Guest Reviewer: Christine Davidson, 31st April
Having seen this musical a few years ago I was, at that time, really not impressed, so it was with great joy that this time around I saw a really fresh, joyous, funny musical with a huge, enthusiastic cast, who gave us a wonderful evening of entertainment.
The NODA award winning director Clare Carr gave us a really excellent, well thought out production. With an open setting, using set pieces for the scene changes, the show never flagged and even when there were large changes by the cast themselves, they were well drilled and controlled so that it all seemed seamless. Musical Director Susannah Edom and her orchestra enhanced the show with the bright tunes which summed up the period, never overshadowing the singers on the stage.
Set in Shepardsford Yorkshire in 1947, where the villagers continue to have food rationing following the end of the war, the only thing for them to look forward to is the impending marriage of Princess Elizabeth to Prince Philip.

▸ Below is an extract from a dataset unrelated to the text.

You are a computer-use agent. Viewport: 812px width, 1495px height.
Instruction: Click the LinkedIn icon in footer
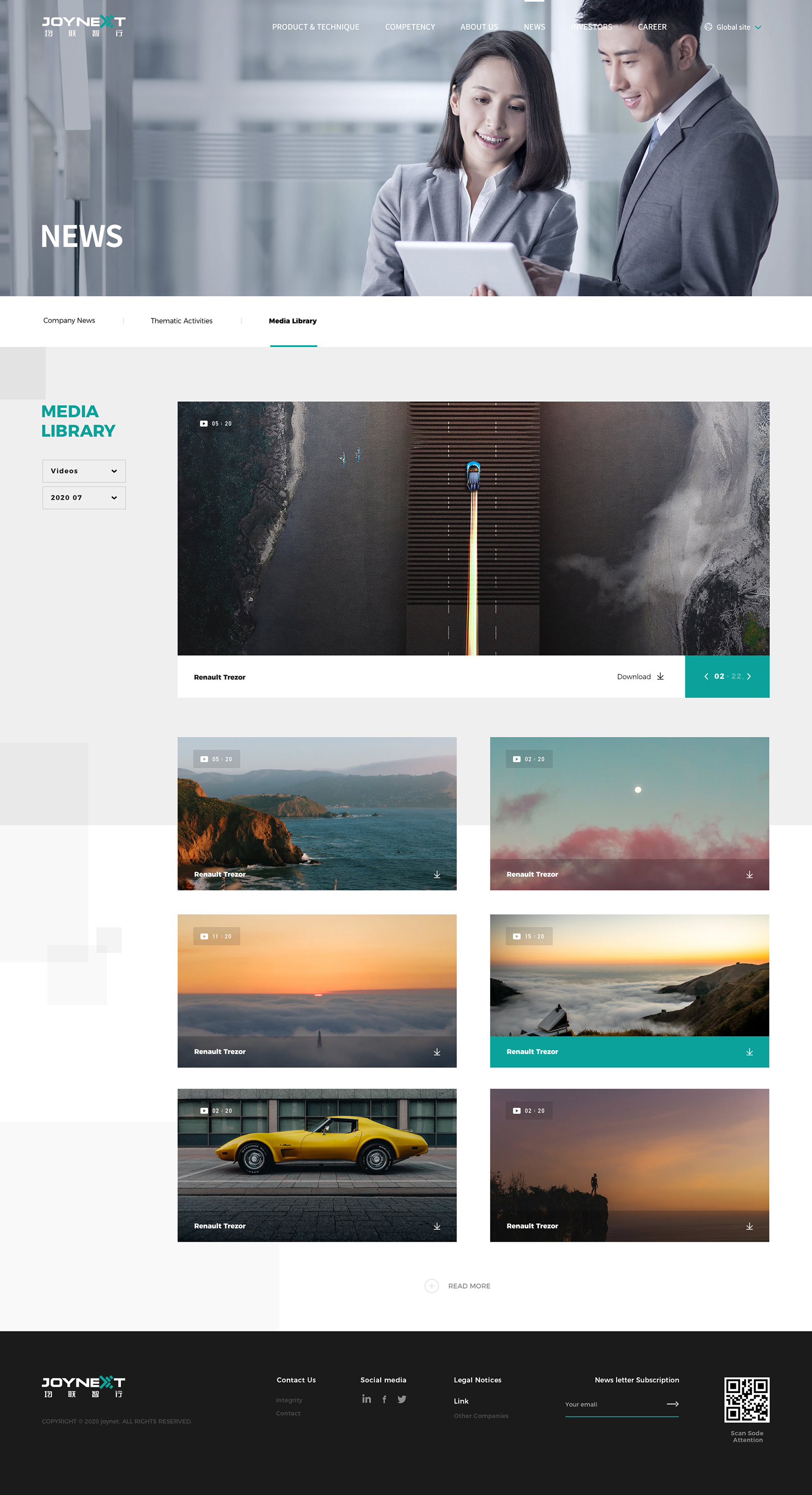[366, 1399]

A lavish banquet is organised and they are hiding a pig, Betty Blue Eyes, named after the Princess.
Hero of the show was the downtrodden chiropodist, Gilbert Chilvers, played by Matt Bacon. He showed us the kind gentle man he was with a terrific singing voice. His strident dominant wife Joyce, was played with powerful conviction by Aimee Hart. What a pairing this was. A true delight to see the pair of them, work so well with each other. I loved the scene too where she sung 'Nobody' with the fantastic ensemble and was changed behind the feathered fans, into an evening dress.
Singing Magic Fingers were the trio were Mrs Roach, Mrs Turnball and Mrs Lester. (Amy Pryce, Tracy Hackett and Megan Abbott) This was beautifully portrayed with lovely harmonies.

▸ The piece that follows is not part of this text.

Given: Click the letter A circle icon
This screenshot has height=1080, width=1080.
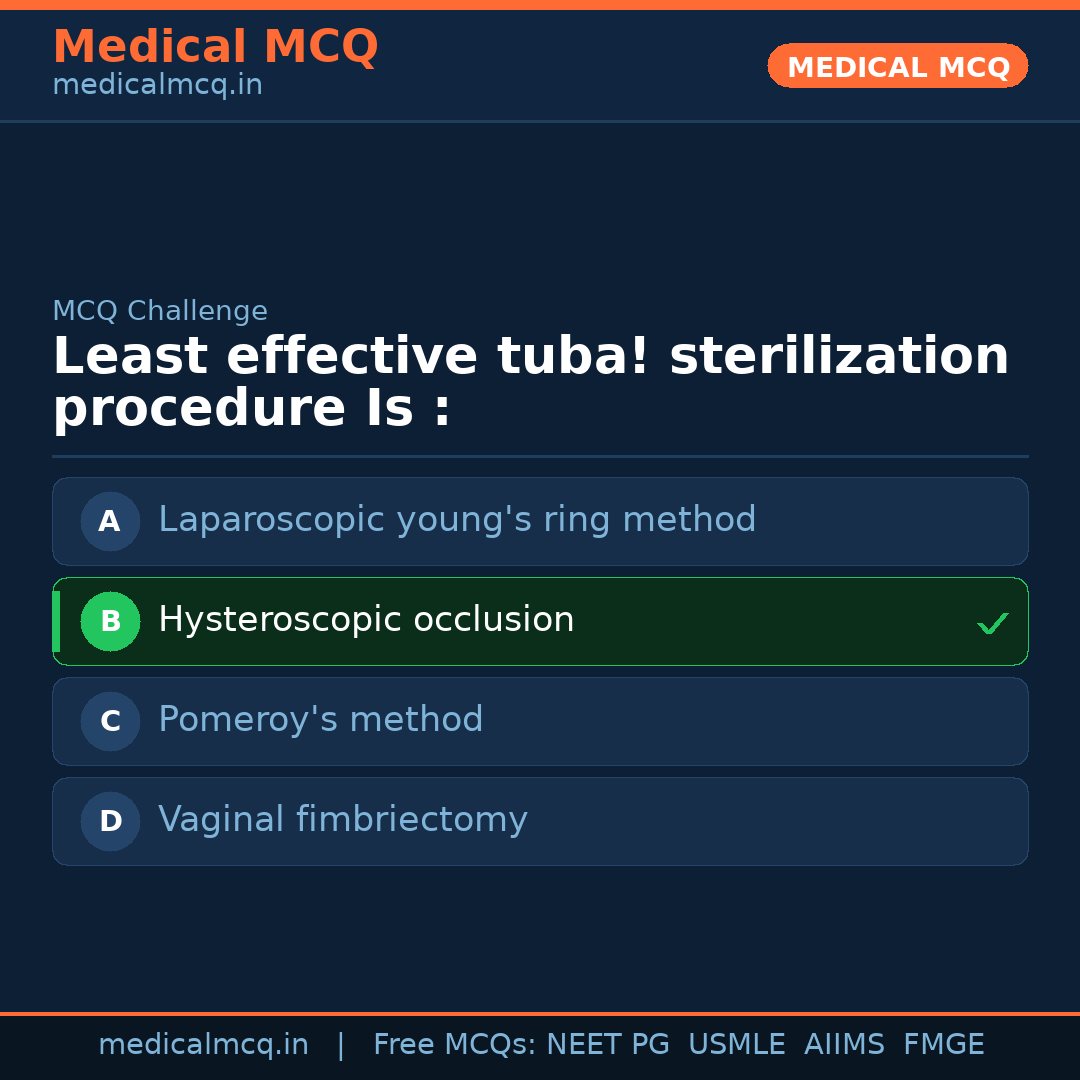Looking at the screenshot, I should click(110, 521).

The fabulous conniving trio of Dr James Swaby, Henry Allardyce and Francis Lockwood (Stewart Atkins, David Slater and Dannii Carr) were so much fun on stage. The three singing 'A Private Function was truly special; while Allardyce and Gilbert sang 'Betty Blue Eyes' with such love for the pig.. Well done gentlemen for bringing such humour to the show. As for the toilet scene, this was very English humour and had the audience in stitches.

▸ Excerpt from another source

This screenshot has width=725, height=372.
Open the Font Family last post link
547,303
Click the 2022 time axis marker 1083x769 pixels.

Mother Dear (Fiona Bocking) was delightful; she played the role with excellent humour and a very funny performance which all of the audience loved. Good facial expressions and body language, this was truly a role for a mature performer to grab.
The villain of the piece is Inspector Wormold (Ian Gilbert) Dressed in a long black leather coat and black hat, typical of the Gestapo. He was wonderfully over the top and played the role as a pantomime villain to perfection, with excellent stage presence. Entering in green light and taking great glee painting the meat green so it could not be eaten, he commanded the stage. I felt like booing him every time he entered.
Betty Blue Eyes was obviously the star of the show and was operated well by Alice Mason. The trick when you operate a puppet is not to look at the audience but to become one with the creature. This she did and I totally believed in Betty on stage.
There were so many wonderful performances by the huge cast and as usual WAOS has true talent and gives us superb shows. Costumes, wigs, make up were appropriate to the late 40's early 50's and had been obviously well researched by the production team. Lighting was imaginative and sound quality good.
This was a super show, excellently directed by Claire and her assistant Emma Loring which brought laughter and happiness to the audience, who left the theatre having loved every moment. Huge congratulations to all.